Though while we're talking about comedians (and before I fall back into my default diatribe mode) I ought to mention that, according to David Quantick's recent article in the Daily Telegraph, they just released the list of the best gags from this year's Edinburgh Festival. Amongst the winners were "You know who really gives kids a bad name? Posh and Becks", and "I took part in the sun-tanning Olympics - I just got Bronze".
However, what really took the shine off my otherwise entertaining week was another Adobe-initiated episode of nonsensical installation. I've moaned about how Adobe Reader takes over your system when you install the latest patched version by adding desktop shortcuts and auto-run programs. But after half an hour of aggravation with the latest Flash update I'm wondering if, together with its unavailability on new mobile devices, Adobe is trying to kill Flash off by annoying people so much that they give up on it altogether.
Why? Well if you didn't notice, the latest update for Flash fires up the Adobe installation page that contains a big yellow "Update" button. Being well trained in the need to keep software up to date for security reasons, my wife did as you would expect and clicked the big yellow button. Then, when the prompt appeared for the installer, I wandered over, checked it was digitally signed and looked valid, and entered the admin credentials.
Within minutes I was summoned back to explain why her web browser had "gone funny", only to discover that she now had Google Chrome installed as the default browser. Grumbling heartily I uninstalled it and the Google toolbar that had also snuck itself onto her computer. Then, when IE prompted, I allowed it to set itself as the default browser, and all seemed well.

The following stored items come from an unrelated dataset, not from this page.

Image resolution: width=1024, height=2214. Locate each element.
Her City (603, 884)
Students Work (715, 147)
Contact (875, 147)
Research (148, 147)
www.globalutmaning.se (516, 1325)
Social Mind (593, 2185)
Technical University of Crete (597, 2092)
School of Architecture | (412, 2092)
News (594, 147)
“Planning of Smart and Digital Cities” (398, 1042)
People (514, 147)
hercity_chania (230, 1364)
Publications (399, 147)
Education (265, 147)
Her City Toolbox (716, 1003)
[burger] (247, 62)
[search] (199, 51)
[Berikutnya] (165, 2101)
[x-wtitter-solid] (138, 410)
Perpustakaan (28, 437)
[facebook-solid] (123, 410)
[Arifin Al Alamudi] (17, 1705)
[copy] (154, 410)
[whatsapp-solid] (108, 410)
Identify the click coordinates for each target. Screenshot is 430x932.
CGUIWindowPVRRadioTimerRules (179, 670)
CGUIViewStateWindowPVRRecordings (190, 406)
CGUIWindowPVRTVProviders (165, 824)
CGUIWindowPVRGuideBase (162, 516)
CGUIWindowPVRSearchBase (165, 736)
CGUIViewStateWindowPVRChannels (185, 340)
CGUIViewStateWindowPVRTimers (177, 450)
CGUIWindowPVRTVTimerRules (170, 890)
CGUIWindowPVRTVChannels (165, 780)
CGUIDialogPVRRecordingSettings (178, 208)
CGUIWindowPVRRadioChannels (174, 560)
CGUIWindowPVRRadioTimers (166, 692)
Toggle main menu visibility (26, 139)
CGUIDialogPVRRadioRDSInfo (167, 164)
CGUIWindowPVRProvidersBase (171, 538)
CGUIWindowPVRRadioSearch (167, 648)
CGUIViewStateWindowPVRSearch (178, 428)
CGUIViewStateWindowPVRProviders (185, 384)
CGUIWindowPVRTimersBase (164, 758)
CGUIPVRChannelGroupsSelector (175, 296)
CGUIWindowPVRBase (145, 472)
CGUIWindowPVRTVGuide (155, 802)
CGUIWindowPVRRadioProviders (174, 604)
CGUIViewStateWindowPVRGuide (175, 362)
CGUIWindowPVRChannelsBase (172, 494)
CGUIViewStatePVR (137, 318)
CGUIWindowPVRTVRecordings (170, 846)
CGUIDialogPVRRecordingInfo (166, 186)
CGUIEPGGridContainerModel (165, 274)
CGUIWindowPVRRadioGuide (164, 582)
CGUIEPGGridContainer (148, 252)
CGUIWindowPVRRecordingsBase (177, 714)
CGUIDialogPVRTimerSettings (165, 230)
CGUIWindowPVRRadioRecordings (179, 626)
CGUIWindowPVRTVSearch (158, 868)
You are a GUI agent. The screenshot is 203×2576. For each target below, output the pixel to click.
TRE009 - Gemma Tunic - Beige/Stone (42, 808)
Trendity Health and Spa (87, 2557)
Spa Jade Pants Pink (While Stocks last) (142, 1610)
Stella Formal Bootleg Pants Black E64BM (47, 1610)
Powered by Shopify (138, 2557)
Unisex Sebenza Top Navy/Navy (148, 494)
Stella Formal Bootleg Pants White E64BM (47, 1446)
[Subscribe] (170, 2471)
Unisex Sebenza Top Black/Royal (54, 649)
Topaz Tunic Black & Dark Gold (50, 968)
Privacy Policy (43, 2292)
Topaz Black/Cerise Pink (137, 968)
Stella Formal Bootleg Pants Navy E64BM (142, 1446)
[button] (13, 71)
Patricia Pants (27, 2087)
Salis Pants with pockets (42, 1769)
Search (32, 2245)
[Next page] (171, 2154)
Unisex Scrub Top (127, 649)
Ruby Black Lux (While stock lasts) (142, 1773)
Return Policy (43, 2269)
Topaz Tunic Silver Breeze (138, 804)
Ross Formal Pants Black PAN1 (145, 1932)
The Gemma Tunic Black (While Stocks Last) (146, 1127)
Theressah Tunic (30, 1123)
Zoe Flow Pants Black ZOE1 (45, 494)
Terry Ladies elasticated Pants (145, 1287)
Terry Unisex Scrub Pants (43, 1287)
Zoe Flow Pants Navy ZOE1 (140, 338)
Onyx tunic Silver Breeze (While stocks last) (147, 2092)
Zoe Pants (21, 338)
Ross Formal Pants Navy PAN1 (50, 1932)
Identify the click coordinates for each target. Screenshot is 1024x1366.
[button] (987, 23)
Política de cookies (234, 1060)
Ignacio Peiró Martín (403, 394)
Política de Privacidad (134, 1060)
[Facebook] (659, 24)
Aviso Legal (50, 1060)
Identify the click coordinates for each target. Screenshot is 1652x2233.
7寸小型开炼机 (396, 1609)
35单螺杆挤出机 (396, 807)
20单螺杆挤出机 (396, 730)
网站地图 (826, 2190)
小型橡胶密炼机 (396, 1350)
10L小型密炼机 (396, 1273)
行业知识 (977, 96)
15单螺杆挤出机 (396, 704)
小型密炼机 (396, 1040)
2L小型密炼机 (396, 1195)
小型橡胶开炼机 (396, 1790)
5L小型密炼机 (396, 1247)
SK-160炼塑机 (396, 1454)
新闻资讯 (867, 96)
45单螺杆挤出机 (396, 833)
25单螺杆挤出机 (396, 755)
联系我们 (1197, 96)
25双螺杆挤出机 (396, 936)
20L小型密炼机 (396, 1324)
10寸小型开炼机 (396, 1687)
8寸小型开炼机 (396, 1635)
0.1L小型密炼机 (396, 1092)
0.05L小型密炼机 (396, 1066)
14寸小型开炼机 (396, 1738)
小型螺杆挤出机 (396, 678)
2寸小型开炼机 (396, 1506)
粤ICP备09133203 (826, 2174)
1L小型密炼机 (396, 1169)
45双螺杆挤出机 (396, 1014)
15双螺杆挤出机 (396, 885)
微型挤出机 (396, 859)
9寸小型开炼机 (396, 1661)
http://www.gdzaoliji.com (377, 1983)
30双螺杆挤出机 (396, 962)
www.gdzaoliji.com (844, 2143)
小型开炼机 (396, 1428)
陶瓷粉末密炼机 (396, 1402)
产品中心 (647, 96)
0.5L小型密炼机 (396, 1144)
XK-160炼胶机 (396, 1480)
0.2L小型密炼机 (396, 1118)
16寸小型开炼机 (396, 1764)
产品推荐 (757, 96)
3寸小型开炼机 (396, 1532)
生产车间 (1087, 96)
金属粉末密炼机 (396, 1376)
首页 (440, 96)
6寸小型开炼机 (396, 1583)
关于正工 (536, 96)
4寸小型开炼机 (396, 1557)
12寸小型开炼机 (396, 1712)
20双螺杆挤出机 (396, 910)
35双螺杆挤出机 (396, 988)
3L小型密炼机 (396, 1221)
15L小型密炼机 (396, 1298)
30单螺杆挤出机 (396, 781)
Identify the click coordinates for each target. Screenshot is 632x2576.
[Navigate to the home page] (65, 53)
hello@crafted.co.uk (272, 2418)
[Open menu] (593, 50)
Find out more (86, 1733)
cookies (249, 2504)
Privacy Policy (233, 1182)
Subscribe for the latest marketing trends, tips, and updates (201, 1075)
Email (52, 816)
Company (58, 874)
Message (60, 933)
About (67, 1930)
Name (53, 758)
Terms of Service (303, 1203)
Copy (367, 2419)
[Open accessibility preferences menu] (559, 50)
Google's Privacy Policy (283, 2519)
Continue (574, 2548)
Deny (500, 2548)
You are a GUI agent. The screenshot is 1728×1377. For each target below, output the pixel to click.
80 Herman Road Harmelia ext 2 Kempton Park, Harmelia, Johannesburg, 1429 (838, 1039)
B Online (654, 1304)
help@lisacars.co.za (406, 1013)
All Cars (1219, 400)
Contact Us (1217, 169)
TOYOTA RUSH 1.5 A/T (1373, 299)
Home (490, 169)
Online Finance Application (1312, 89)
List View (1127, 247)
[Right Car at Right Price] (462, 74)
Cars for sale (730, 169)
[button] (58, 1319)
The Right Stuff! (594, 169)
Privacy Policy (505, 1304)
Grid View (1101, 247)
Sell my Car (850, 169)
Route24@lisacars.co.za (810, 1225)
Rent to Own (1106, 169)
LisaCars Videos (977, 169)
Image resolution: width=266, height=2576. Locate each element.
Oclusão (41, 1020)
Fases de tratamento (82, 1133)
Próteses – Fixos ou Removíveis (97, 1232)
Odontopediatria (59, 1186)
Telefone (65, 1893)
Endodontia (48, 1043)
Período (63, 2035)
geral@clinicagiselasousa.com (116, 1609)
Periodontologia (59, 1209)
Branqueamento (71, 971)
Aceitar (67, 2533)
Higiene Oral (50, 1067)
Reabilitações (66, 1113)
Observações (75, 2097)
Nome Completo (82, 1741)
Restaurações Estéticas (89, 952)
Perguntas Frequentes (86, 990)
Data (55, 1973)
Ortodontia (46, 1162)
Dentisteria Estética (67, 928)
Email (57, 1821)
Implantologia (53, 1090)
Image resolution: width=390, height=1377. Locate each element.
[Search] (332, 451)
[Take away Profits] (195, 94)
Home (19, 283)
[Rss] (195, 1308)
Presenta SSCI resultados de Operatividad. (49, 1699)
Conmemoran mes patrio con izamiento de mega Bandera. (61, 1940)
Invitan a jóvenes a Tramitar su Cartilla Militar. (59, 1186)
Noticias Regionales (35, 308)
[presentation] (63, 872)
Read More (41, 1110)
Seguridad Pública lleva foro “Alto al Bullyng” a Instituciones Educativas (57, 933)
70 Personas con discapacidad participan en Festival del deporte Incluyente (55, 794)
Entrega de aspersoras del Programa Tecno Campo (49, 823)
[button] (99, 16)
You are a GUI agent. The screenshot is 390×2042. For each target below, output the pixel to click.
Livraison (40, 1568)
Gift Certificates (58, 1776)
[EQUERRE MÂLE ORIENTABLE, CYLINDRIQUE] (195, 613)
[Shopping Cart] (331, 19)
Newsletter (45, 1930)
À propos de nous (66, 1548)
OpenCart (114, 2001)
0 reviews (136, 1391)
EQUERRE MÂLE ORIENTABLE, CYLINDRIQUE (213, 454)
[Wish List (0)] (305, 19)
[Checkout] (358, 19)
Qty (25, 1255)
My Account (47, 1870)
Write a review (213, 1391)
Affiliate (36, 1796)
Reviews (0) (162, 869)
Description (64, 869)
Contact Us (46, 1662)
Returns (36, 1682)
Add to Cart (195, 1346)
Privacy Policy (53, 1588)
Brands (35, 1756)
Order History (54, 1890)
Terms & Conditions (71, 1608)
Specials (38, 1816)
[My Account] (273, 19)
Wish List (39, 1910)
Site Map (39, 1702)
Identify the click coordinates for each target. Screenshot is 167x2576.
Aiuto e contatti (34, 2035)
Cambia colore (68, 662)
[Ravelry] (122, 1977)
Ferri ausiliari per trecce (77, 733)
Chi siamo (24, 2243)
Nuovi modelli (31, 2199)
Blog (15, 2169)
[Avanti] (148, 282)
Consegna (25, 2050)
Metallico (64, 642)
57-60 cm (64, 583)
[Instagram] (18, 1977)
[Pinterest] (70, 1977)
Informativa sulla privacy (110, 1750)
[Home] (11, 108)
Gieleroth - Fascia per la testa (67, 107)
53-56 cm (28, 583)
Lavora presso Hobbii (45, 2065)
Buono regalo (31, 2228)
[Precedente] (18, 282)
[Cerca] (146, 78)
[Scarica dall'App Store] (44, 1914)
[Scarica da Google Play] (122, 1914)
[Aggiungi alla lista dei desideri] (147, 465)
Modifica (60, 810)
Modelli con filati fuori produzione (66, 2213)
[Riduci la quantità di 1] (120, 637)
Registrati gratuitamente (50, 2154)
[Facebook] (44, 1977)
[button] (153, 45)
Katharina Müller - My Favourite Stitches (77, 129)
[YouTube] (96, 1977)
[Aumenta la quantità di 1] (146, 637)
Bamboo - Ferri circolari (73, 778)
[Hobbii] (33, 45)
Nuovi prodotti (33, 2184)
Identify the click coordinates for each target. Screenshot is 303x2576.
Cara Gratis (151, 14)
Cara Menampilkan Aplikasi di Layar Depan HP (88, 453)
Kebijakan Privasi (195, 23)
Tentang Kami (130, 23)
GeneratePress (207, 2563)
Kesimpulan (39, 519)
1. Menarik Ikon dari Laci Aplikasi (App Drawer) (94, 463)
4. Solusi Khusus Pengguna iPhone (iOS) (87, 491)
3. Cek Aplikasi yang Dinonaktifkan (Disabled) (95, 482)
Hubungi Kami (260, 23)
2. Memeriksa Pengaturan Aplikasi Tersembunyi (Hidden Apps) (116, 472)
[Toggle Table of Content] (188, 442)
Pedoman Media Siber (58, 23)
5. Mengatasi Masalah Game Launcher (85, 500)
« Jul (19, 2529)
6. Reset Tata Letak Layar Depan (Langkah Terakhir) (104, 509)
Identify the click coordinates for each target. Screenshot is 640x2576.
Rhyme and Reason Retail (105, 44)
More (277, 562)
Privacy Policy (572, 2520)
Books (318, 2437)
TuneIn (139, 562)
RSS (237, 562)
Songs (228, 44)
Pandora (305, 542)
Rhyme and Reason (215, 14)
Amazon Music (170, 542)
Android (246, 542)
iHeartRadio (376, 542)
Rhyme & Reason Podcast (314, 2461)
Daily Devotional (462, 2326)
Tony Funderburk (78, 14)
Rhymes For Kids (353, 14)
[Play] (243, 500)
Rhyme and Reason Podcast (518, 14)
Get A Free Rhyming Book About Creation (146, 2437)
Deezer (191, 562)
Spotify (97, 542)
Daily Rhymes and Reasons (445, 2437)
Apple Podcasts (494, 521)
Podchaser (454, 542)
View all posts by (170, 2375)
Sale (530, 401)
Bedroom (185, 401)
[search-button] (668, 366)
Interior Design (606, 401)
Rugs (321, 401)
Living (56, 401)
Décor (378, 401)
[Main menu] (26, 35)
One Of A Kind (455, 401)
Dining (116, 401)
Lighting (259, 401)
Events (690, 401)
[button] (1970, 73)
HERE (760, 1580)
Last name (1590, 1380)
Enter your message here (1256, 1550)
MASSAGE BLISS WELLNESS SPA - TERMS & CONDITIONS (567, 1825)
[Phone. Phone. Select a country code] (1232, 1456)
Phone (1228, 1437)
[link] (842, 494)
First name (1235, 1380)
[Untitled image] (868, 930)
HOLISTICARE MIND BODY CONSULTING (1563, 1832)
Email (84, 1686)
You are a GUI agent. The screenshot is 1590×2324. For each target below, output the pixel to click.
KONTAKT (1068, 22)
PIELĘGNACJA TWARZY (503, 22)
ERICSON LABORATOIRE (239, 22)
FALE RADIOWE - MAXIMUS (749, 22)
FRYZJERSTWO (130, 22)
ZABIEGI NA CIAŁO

But it was only few minutes before the next summoning from "her who must be obeyed". Now, when clicking links in her emails from Facebook and from other friends, the computer politely informed her that she wasn't allowed to open them, and to contact her system administrator (which, unfortunately, is me).
It was only after much furkling on the web that I found the answer, and a Microsoft Fixit, that solved the issue. It seems that uninstalling Chrome breaks Outlook's default associations in the Registry. Thank you for that Google. And thanks Adobe for installing all this stuff in the first place. Yes, I admit that Chrome and the Google toolbar are "optional", as I discovered when my own computer decided to tell me there was a Flash update available, but why on earth is "yes" the default setting? Has Adobe found a new meaning for the word "optional"?
My understanding of things that are "optional" is that you can ask for them if you want them. Imagine if you bought a new car from a dealer that operated Adobe's "optional" policy, and you forgot to specifically tell the salesman you didn’t want electrically operated sun visors on all the windows, 24 inch bright green alloy wheels, a tow bar and bicycle rack, and three inch thick fleece upholstery. Like when you update your Flash player, you might be less than happy when they delivered it.
One of the evergreen one-line gags that regularly surfaces is "What's another word for thesaurus?" According to my thesaurus, "optional" means "non-compulsory", "voluntary", and "uncompelled". Adobe seem to use different kind of thesaurus where "optional" means "recommended", "advocated", and "proposed". It's enough to make your blood boil. Though, according to Phyllis Diller (who died recently) you know you are getting old when you go to give blood and they tell you that your type is discontinued...
I was using Chrome until I found IE 10 more friendly and I suffered same kind of agony because a lots of stuff had stopped working. I suppose it has something to do in my case as well.